Yeah lately I’m all about tax optimization even though it’s “just” a second order effect — but a big one. One recent personal epiphany is that in simple terms, ideally your annual tax burden should be FLAT across your ENTIRE lifetime, both while working and in retirement, to minimize progressive/non-linear effects.
Of course the past is water under the bridge (“I should have set aside even more money in tax-privileged retirement accounts”), all you can do is optimize from now forward; and you can only do so up to a certain point given all future uncertainties in what I call the “the five horsemen of retirement”: Higher
costs, lower returns, higher inflation, higher
taxes, and/or increased longevity.
Good article. One statement that troubles me, though, is the suggestion to put capital gains-oriented investments in tax-deferred accounts such as IRAs. When an investor has the choice between paying lower long-term capital gains tax rates now versus deferring them and then paying at ordinary income tax rates later when funds are withdrawn from the IRA, the higher ordinary income tax rates can more than offset the effect of tax drag.
Tom,
Not necessarily. It depends heavily on the portfolio turnover, the size of dividends, and the time horizon over which it is compounding. There are many combinations – especially for long-term retirees – where the stocks generate far more wealth in the IRA in the long run, even at ordinary income rates.
See https://www.kitces.com/blog/asset-location-for-stocks-in-a-brokerage-account-versus-ira-depends-on-time-horizon/ for further details.
– Michael
I’m torn over this. When I have high income years, I put into Regular IRA, lower income years Roth IRA. Not really sure. So any money I put in my Roth, I view to benefit from paying the tax, I am undiversified, aiming for homeruns. 2016-2017 has been a great year, 40.1% vs 15% on S&P 500, but I was doing that in ’99 too, before I had to eat my shorts lol.
Another important consideration for those in high-tax states (or with high property taxes) is the Alternative Minimum Tax (AMT). In my case, as a California taxpayer, my marginal (Federal+State) tax rate jumps by 9% (from 34% to 43%) when I “cross the line” into AMT-land. So a big part of my tax optimization strategy is to smooth taxable income to avoid paying a lot of AMT in Year 1, and being well below the AMT threshold in Year 2.

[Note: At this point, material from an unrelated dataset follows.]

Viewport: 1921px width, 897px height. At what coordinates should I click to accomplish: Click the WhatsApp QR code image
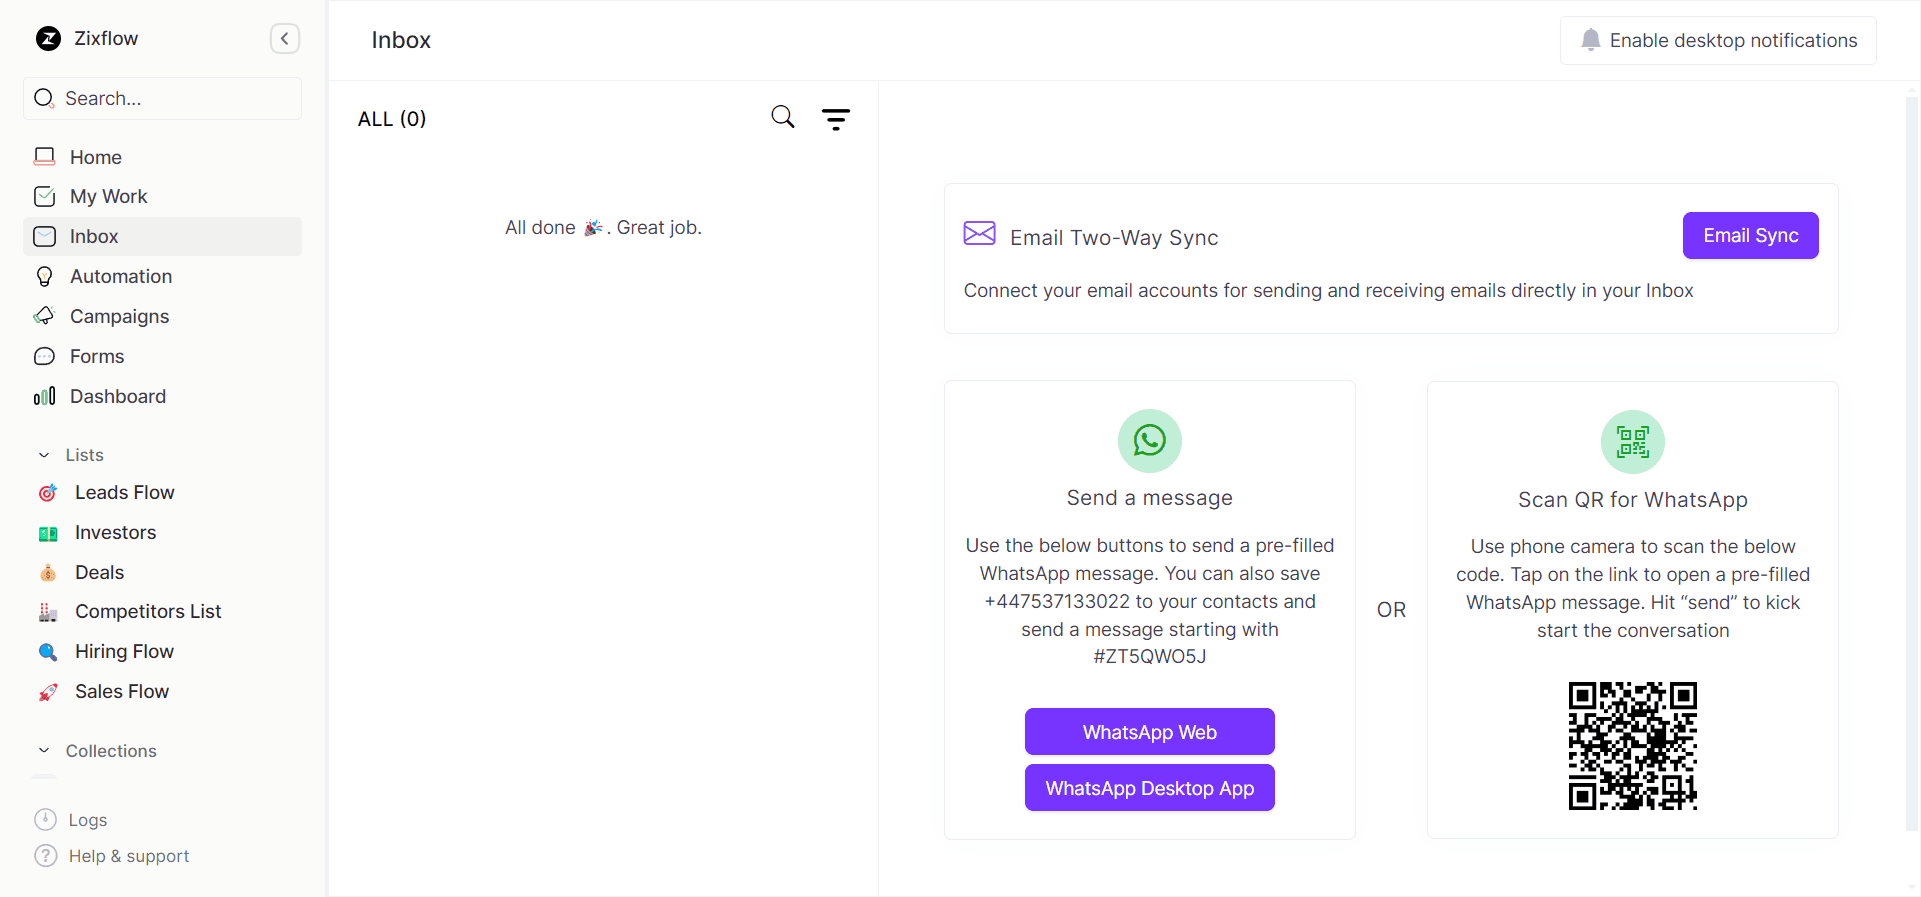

Another great article Michael.
I have debated the use of tax managed equity mutual funds with a few financial advisors and believe you can get the same benefits (better actually) using broad-based equity index ETF’s. With equity index ETF’s, you control the timing of any capital gains yourself (to my memory, the ones I use have never declared their own capital gains distributions) and can therefore do exactly what you propose in this article – harvest gains in low capital gains tax rate years. Plus, the fees are rock bottom.
good idea. as long as it’s an index with low turnover right?
An individual that is normally subject to 15% capital gain rate has unrealized capital gains that would be taxed at the 23.8% rate (2016 tax law). Taking the gains over three years would keep the gains subject to the 15% rate. Minimal capital losses exist to offset gains. What other tax strategies are available?
What a stupid article. So you should pay more taxes now, because your account will be huge and your taxes will be greater later? Seriously, are you an idiot? Presumably you’ll be passing on that money to your heir’s tax free. As for myself, after all pre-tax and Roth options are exhausted, I prefer to invest in BRK/B, which pays no divident, and grows tax free. When you need money, just sell the most tax advantaged shares. You can also put it into Tax free Treasuries and live in a no tax state. Also become a Mennonite – they can exempt themselves out of Medicare and Social Security.